216 A.D. 618 | N.Y. App. Div. | 1926
The third counterclaim should be struck out as not stating facts sufficient to constitute a cause of action. It is not only indefinite and uncertain, but is wholly lacking in allegations of fact which would warrant a recovery. The motion was timely so
Otherwise the order should be affirmed. The objection that counterclaims in tort are not properly interposed to a complaint in contract arises under section 278 of the Civil Practice Act and rule 109 of the Rules of Civil Practice, which must be read together. As the motion was not noticed within ten. days after the service of the answer, and in fact not until long after the reply was served (Civ. Prac. Act, § 282), the learned justice at Special Term properly overruled the objection on this ground.

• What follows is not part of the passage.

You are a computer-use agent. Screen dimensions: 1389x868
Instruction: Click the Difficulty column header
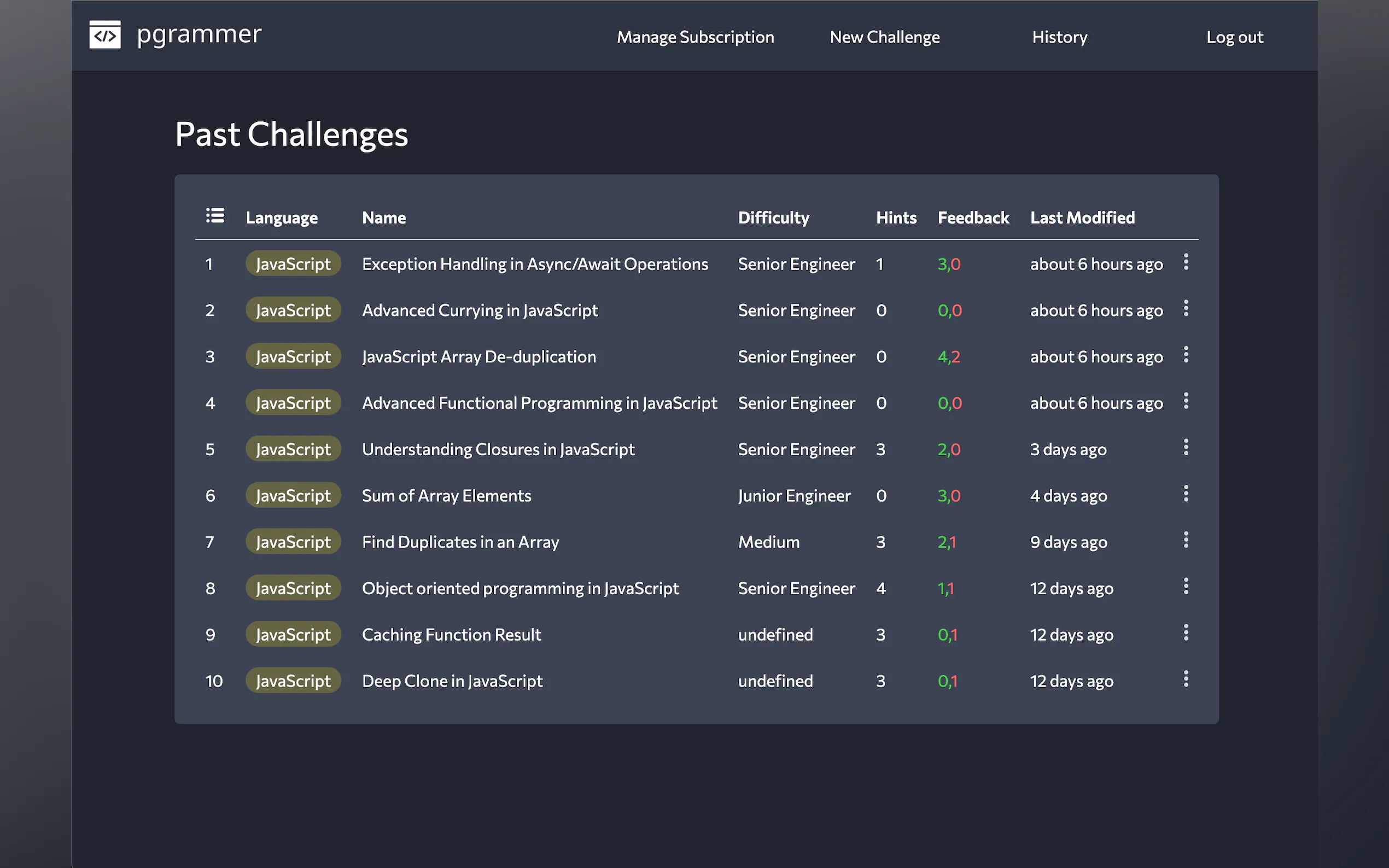pos(773,218)
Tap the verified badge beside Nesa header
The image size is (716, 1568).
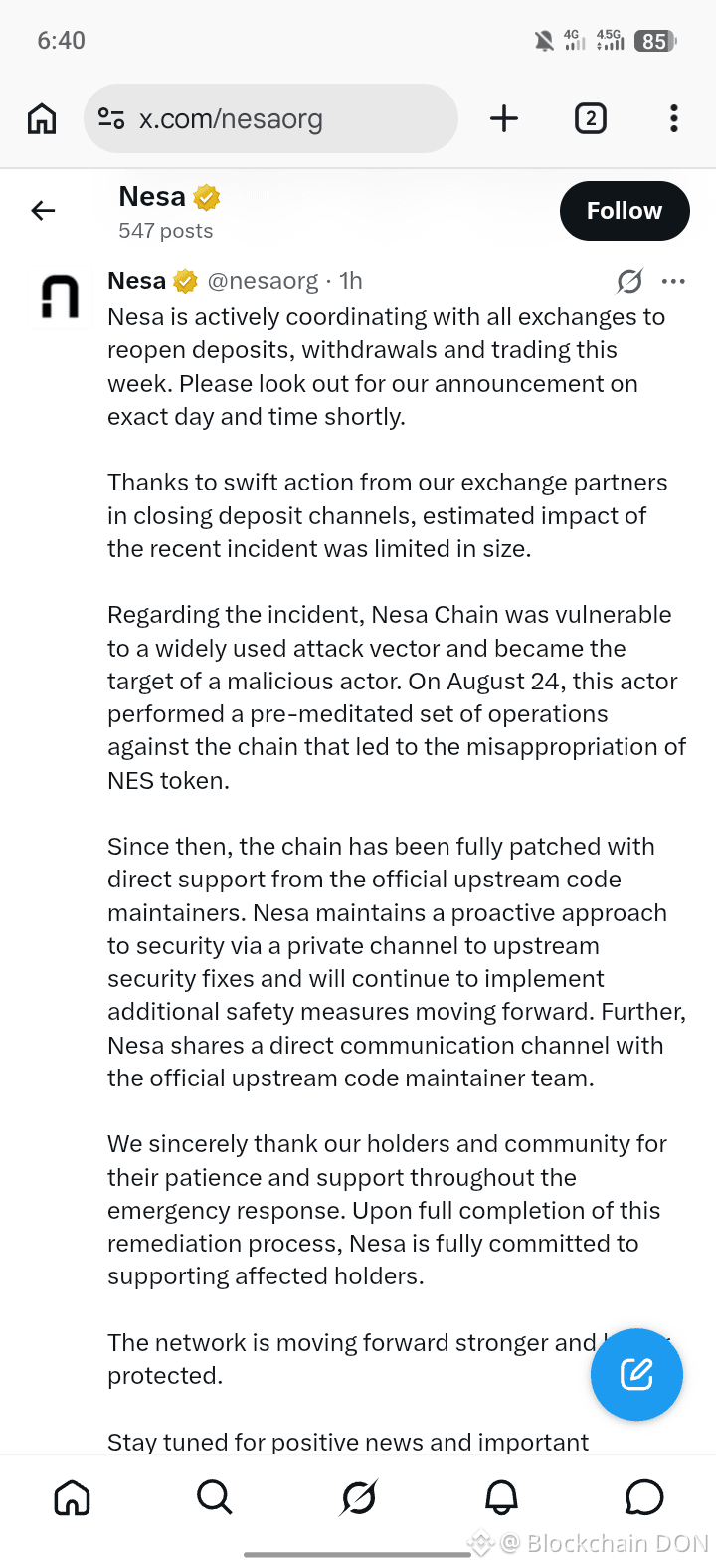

Assuming that a motion for summary judgment under rule 113 of the Rules of Civil Practice may properly be made where the answer includes a counterclaim (Chelsea Exchange Bank v. Munoz, 202 App. Div. 702), such motion was properly denied in this instance because the reply failed to allege the affirmative defense of accord and satisfaction which plaintiff’s motion papers disclose as the basis of his claim for the denial to defendant of relief on the first and second counterclaims. (Reilly v. Barrett, 220 N. Y. 170; Habrich v. Donohue, 51 App. Div. 375.) This defense is not open to the plaintiff without an amendment of his reply.
The order should be modified to provide for the striking out of the third counterclaim, and as modified affirmed, without costs.
All concur. Present — Hubbs, P. J., Clark, Davis, Sears and Taylor, JJ.
Order modified by striking out the third counterclaim and as so modified affirmed, without costs of this appeal to either party.